(Collected data)
=-=-=-=-=

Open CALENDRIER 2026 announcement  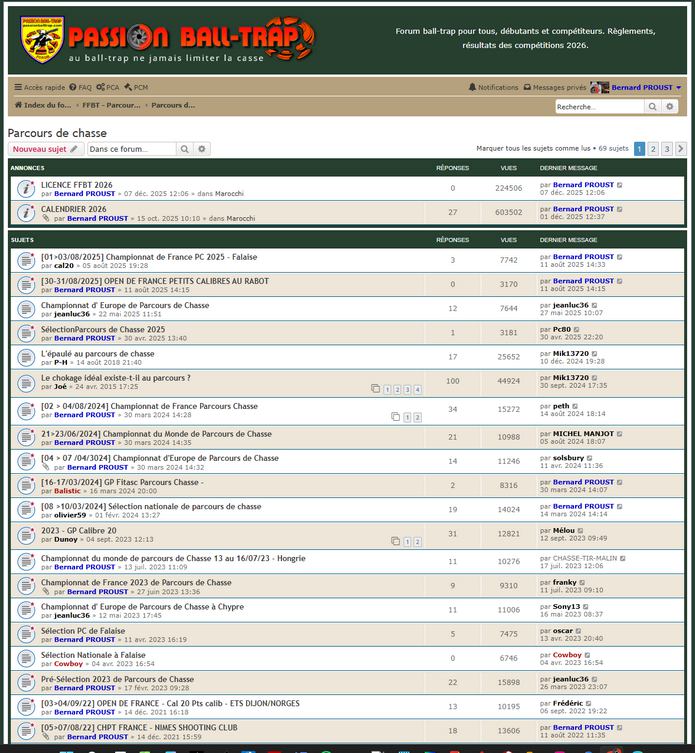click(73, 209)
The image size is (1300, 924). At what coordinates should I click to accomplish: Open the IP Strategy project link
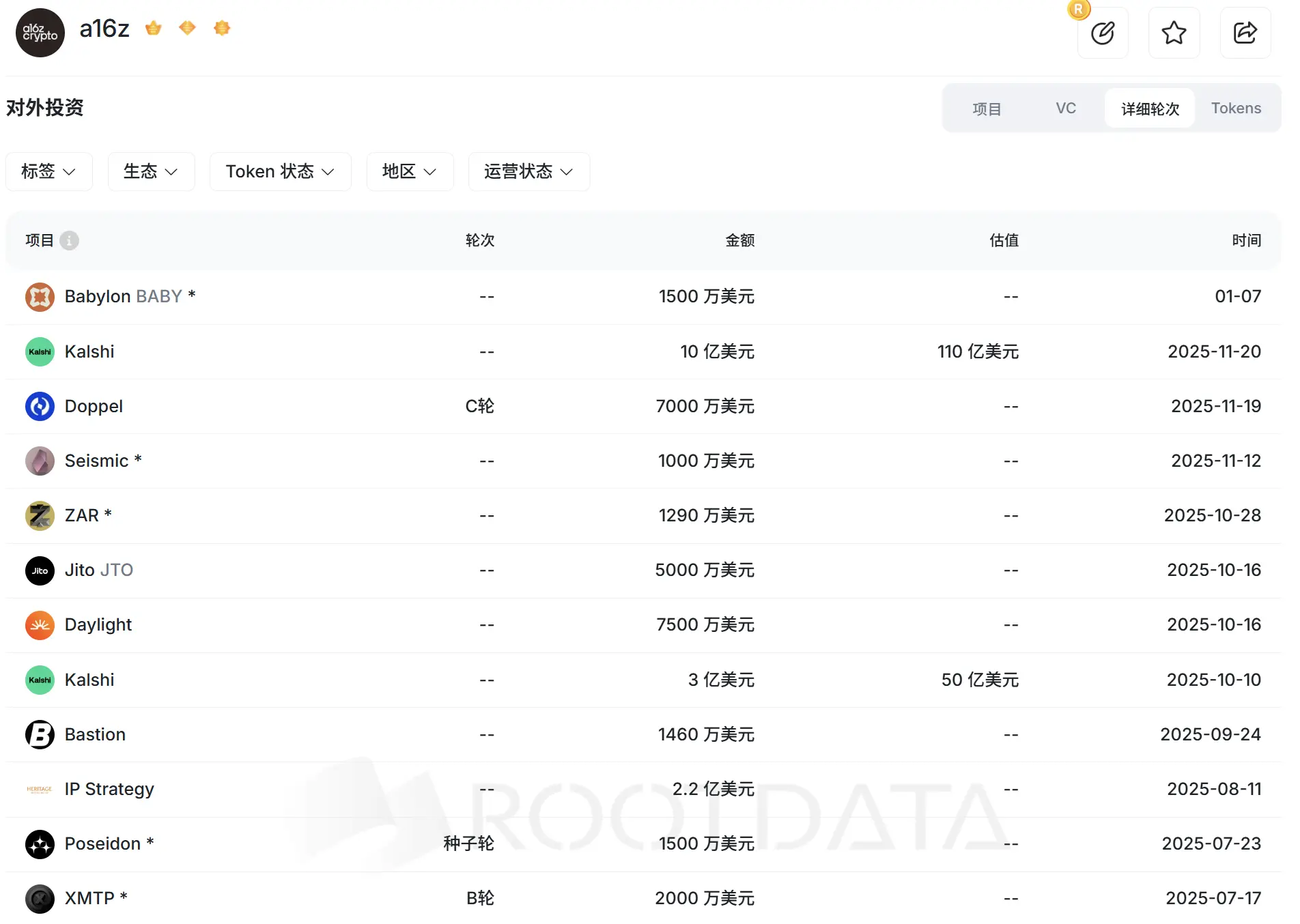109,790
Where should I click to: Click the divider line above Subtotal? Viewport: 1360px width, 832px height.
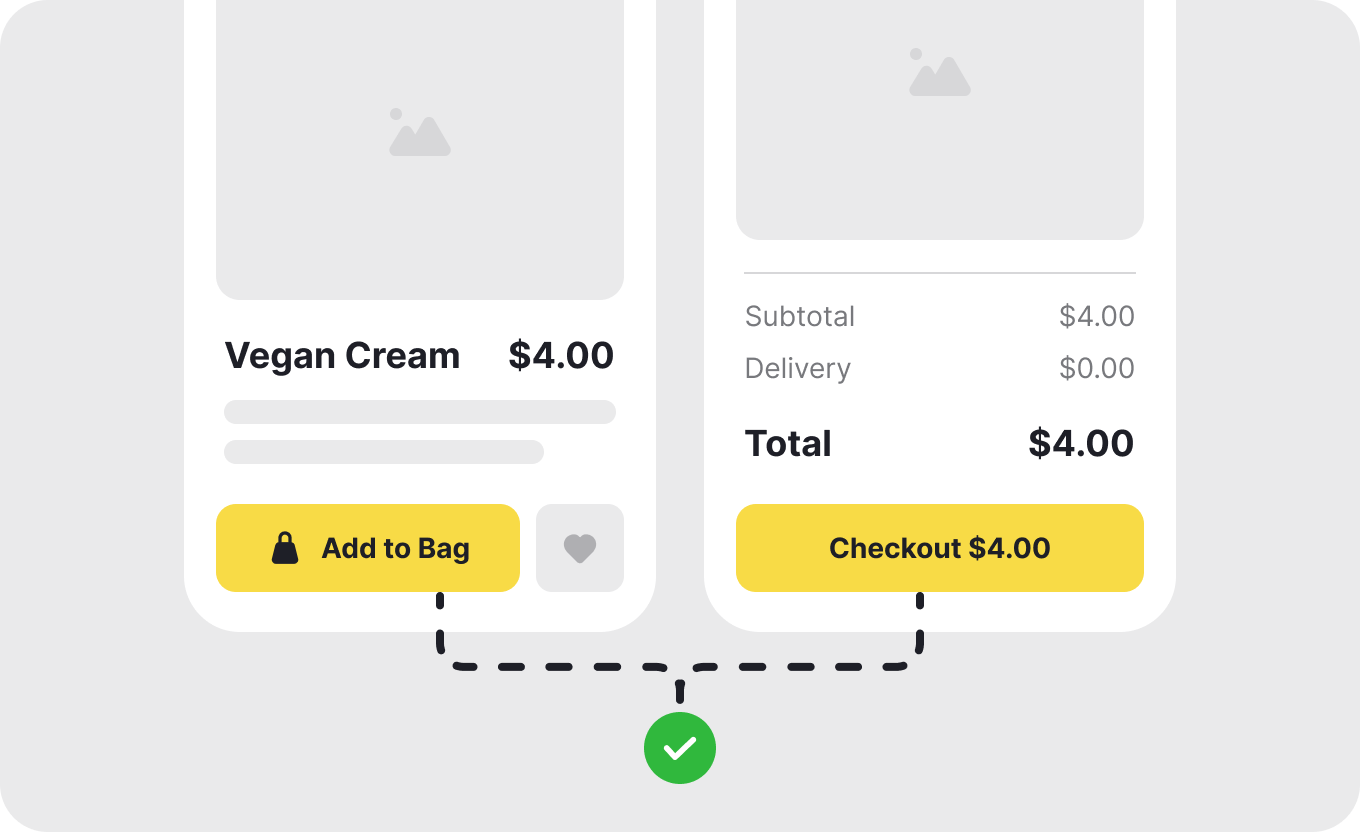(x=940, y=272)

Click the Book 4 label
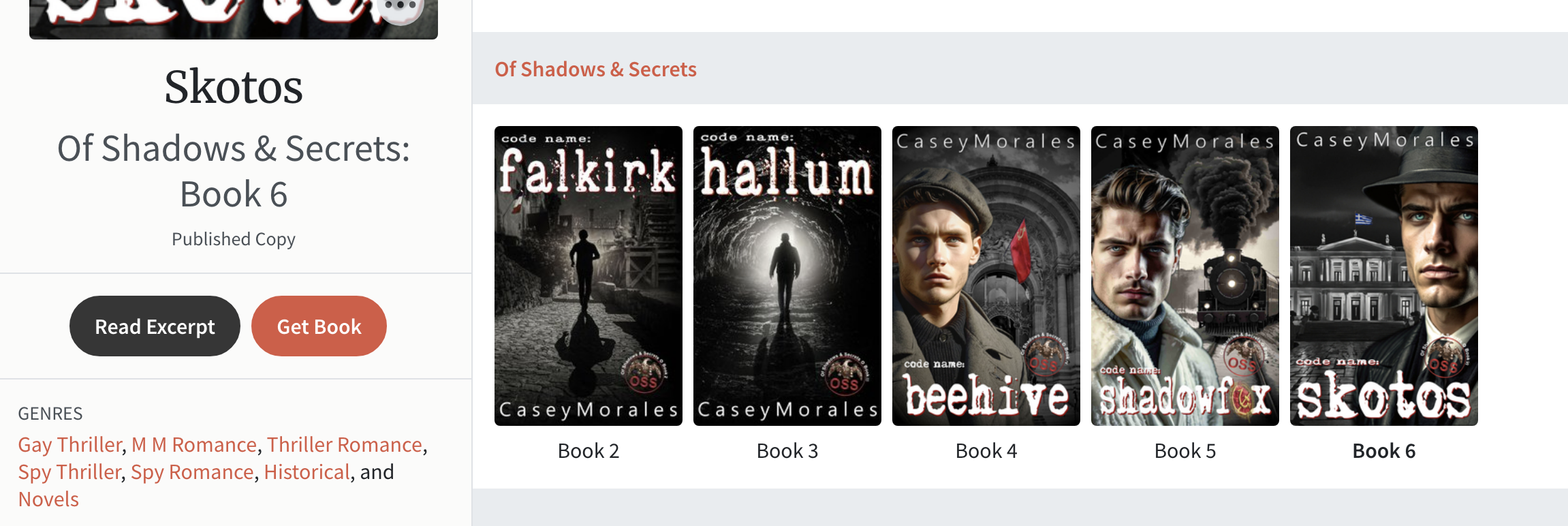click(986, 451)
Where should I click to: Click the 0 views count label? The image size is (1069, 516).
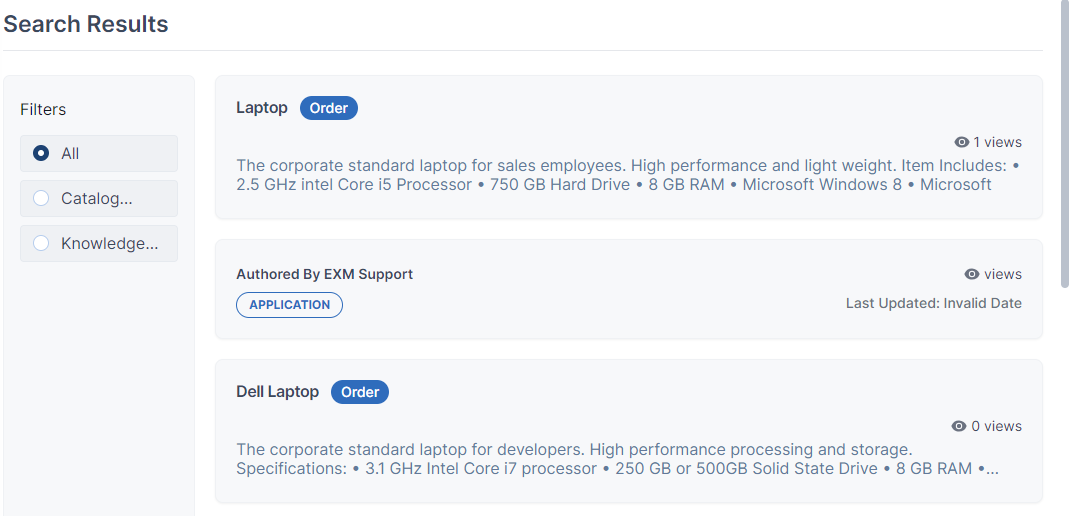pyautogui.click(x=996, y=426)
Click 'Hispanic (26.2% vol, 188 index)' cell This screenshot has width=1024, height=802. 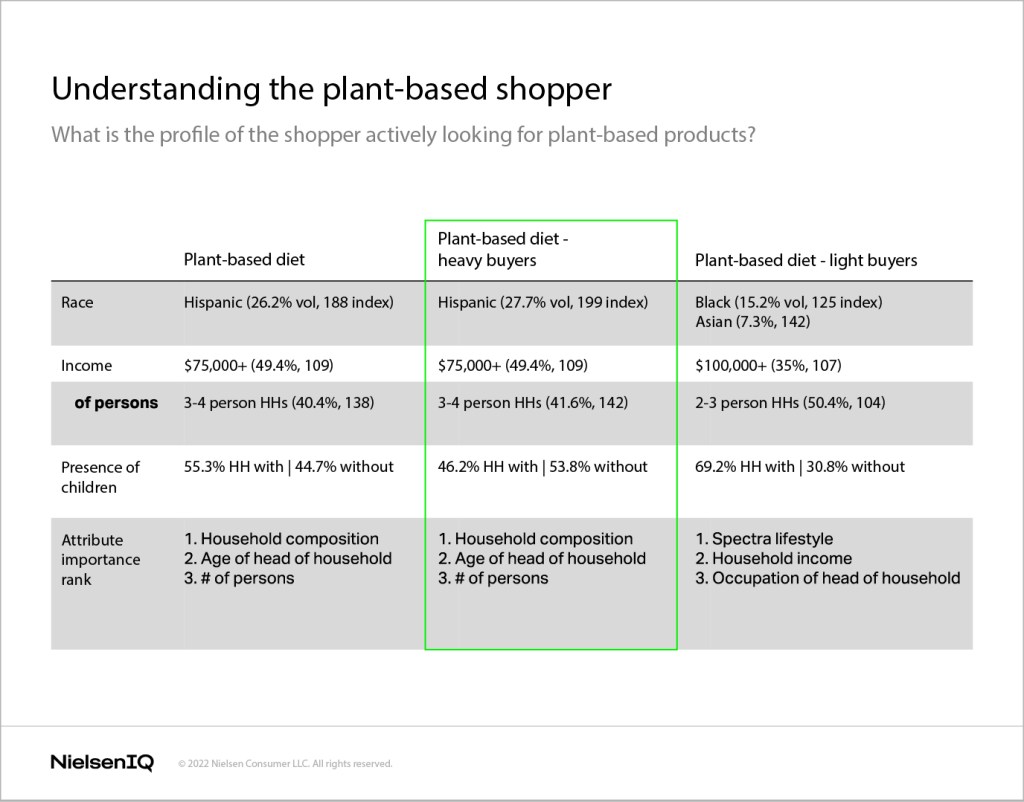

=-=-=-=-=

Work request: Write out exactly the lines from the one containing "The image size is (1300, 924)." to the last line of the records above, both included, and leave out any pictures.

Answer below:
The image size is (1300, 924). At what coordinates should I click to accomplish: Open the IP Strategy project link
109,790
Where should I click to: Click the divider line above Subtotal? Viewport: 1360px width, 832px height.
(x=940, y=272)

Click the Book 4 label
click(986, 451)
Where should I click to: Click the 0 views count label? The image size is (1069, 516).
pyautogui.click(x=996, y=426)
Click 'Hispanic (26.2% vol, 188 index)' cell This screenshot has width=1024, height=802. 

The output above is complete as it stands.